The lines to copy are those with "computer" in them. Pull each one from the entries below.

═══ Data

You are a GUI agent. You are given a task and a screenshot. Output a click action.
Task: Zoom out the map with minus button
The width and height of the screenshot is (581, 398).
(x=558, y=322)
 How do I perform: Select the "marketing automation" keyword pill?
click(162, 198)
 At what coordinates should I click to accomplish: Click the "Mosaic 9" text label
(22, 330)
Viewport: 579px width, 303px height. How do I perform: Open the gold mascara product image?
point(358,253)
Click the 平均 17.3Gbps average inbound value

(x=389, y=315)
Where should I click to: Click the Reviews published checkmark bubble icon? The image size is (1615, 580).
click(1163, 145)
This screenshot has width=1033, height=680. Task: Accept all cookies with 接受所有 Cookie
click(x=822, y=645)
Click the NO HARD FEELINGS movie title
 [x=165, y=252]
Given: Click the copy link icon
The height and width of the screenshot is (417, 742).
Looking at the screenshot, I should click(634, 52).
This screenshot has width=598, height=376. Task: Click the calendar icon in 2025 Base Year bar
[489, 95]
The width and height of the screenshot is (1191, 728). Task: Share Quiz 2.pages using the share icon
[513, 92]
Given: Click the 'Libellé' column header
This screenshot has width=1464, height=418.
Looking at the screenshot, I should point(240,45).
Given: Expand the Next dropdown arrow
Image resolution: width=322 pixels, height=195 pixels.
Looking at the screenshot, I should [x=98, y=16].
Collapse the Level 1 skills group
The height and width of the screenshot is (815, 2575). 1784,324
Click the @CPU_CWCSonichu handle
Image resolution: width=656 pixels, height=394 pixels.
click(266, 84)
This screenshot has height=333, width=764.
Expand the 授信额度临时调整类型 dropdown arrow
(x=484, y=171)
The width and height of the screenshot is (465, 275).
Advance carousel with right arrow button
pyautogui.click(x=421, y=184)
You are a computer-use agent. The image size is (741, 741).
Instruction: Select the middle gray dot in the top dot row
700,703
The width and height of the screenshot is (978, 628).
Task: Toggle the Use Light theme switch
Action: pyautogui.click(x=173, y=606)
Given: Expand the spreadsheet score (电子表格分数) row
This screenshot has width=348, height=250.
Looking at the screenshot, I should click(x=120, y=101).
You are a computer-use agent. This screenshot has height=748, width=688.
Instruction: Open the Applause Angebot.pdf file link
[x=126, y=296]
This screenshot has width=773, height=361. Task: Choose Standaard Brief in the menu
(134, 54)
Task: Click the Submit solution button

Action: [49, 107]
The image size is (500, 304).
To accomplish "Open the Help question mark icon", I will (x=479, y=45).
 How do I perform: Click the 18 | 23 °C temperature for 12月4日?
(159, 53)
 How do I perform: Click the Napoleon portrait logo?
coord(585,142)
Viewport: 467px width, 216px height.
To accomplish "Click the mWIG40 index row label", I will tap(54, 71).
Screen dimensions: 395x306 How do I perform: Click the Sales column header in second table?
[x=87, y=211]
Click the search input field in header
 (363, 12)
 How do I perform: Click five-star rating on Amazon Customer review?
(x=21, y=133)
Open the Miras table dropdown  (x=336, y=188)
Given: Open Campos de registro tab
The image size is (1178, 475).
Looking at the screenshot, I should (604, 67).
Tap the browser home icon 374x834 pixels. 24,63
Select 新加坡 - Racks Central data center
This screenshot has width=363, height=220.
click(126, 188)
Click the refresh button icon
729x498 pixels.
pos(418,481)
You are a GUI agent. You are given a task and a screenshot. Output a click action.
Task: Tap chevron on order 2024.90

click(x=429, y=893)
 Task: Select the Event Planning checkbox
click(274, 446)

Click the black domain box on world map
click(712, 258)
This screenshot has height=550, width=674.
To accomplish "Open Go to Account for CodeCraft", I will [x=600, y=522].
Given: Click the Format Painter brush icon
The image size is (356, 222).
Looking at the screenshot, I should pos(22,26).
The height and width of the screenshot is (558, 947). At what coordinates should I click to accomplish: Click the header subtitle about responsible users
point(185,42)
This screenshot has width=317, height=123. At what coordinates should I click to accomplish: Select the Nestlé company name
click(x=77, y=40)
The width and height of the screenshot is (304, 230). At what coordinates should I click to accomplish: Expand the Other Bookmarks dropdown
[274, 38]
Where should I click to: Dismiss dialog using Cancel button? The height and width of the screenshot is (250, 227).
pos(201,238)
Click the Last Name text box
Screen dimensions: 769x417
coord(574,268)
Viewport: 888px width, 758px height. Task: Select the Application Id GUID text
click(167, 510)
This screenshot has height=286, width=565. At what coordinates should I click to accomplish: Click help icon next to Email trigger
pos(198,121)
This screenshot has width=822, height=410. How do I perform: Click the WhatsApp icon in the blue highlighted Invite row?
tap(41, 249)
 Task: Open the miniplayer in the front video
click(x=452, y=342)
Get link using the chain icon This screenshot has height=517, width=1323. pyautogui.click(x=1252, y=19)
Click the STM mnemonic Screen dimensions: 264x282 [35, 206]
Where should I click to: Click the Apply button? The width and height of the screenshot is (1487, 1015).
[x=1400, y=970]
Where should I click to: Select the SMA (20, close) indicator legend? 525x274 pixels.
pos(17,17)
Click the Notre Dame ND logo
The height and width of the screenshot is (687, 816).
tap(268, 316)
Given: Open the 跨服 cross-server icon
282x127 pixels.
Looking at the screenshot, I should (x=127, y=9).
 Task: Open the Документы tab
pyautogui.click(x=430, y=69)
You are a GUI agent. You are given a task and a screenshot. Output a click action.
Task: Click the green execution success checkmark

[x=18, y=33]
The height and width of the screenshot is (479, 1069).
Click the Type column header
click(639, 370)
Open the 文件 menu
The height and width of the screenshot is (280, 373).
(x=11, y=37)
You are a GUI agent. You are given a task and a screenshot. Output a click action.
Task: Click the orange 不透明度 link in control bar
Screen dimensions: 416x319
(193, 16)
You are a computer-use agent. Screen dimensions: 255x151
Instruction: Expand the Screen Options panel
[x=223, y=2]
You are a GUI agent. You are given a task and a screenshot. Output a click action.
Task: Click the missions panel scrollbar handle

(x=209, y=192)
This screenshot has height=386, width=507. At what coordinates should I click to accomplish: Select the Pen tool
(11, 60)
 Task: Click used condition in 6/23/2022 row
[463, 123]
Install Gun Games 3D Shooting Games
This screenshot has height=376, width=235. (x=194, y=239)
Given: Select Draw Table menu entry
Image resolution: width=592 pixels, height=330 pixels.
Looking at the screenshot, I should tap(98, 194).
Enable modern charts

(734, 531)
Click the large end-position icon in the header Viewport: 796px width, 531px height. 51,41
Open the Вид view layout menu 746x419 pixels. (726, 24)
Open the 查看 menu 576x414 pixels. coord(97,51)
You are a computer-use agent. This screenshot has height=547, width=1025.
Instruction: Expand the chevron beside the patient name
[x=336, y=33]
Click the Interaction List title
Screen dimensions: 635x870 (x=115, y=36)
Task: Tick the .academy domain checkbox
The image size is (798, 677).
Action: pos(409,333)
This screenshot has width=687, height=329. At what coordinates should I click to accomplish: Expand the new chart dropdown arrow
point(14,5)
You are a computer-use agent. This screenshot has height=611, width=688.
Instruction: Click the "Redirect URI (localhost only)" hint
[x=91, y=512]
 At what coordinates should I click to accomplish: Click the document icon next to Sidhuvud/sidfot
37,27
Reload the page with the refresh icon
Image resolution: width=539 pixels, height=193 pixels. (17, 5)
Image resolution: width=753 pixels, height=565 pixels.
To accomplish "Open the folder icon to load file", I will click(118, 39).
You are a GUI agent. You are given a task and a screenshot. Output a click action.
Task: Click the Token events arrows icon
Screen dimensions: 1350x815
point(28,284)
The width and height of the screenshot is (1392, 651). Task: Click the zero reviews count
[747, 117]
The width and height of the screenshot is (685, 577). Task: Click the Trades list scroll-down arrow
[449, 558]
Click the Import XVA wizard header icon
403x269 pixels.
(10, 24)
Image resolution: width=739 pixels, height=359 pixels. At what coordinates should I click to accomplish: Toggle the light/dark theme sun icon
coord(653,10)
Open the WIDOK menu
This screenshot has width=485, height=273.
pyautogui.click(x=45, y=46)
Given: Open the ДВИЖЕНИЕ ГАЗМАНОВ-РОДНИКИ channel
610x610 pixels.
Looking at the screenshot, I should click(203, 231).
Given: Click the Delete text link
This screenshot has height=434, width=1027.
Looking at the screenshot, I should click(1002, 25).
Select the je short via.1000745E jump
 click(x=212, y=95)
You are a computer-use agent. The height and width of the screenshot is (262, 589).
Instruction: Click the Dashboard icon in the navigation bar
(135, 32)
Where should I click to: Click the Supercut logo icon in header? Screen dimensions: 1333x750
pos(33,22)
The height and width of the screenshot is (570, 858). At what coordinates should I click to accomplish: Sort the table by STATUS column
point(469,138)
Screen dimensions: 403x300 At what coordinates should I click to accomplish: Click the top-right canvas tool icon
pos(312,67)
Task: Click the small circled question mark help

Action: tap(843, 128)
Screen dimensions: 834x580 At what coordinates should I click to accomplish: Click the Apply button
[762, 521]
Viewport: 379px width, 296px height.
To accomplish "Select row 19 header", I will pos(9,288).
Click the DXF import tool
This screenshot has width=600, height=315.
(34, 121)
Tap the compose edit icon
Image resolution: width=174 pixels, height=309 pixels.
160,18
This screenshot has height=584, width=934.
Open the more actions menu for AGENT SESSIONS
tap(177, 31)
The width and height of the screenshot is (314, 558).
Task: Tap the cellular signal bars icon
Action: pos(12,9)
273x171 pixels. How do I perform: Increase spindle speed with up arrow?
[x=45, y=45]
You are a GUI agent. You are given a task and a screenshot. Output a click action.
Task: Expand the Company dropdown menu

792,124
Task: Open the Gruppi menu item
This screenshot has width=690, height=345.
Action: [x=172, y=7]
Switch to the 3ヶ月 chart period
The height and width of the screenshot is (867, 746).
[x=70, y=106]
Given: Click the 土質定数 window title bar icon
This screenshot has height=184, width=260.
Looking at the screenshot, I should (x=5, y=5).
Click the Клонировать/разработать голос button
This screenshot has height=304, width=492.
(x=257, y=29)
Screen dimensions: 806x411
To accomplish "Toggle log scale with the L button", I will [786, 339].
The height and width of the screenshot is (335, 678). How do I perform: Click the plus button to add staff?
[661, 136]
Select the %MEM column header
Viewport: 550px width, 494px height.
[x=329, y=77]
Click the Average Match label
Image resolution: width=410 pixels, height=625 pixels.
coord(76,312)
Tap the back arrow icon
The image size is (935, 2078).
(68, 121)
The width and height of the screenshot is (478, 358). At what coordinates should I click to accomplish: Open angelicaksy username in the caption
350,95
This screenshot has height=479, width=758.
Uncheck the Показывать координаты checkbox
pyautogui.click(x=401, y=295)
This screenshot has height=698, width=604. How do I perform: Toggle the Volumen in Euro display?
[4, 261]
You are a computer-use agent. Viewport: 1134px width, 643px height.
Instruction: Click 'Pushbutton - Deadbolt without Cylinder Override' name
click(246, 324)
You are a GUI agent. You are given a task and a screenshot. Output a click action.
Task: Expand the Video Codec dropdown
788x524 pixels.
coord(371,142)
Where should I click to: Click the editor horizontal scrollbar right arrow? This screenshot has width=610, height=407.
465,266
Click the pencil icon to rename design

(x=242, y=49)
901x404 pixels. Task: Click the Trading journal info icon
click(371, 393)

══════

* Answer box *
You are a computer-use agent. The image size is (741, 741).
You are a computer-use agent. This screenshot has height=748, width=688.
You are a computer-use agent. Screen dimensions: 255x151
You are a computer-use agent. This screenshot has height=547, width=1025.
You are a computer-use agent. This screenshot has height=611, width=688.
You are a computer-use agent. The height and width of the screenshot is (262, 589).
You are a computer-use agent. Viewport: 1134px width, 643px height.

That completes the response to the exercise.